Problem – Whenever a line in the data contains "accomplish", show that line.

(Collected data)

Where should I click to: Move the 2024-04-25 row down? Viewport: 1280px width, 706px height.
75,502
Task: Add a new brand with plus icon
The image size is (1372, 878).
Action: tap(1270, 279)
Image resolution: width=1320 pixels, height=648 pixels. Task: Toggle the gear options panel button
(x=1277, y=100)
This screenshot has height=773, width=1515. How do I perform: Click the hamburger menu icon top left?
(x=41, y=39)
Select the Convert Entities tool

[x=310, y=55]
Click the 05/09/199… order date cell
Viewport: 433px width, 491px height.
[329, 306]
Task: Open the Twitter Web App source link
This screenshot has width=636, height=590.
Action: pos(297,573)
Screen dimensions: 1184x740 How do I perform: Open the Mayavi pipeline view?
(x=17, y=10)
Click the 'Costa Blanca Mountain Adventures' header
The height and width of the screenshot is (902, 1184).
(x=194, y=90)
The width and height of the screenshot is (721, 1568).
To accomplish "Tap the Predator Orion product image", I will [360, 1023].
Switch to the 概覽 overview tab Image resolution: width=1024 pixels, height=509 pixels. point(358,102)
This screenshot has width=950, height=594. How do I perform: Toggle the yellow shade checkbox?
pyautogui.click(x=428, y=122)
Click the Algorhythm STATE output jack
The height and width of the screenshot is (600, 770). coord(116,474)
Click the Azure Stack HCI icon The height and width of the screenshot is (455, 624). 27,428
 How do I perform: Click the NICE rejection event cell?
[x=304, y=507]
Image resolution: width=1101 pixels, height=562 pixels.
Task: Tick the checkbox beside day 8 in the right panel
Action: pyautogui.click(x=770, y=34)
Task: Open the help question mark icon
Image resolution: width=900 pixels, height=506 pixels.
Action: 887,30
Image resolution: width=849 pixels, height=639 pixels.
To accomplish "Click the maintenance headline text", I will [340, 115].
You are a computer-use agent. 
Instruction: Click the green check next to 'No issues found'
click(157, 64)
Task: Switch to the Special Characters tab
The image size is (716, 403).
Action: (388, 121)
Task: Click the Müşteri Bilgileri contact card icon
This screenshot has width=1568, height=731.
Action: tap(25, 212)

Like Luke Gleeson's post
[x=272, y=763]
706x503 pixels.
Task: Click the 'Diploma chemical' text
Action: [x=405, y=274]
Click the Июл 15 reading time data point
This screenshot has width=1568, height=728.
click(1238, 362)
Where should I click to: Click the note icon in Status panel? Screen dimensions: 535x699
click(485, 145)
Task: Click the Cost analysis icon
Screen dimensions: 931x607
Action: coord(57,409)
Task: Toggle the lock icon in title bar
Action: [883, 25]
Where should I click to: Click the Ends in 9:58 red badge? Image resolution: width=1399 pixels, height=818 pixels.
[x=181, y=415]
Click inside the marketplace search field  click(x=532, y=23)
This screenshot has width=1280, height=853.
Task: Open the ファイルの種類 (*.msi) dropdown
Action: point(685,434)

Worked solution –
To accomplish "Tap the Predator Orion product image", I will [360, 1023].
To accomplish "Click the maintenance headline text", I will [340, 115].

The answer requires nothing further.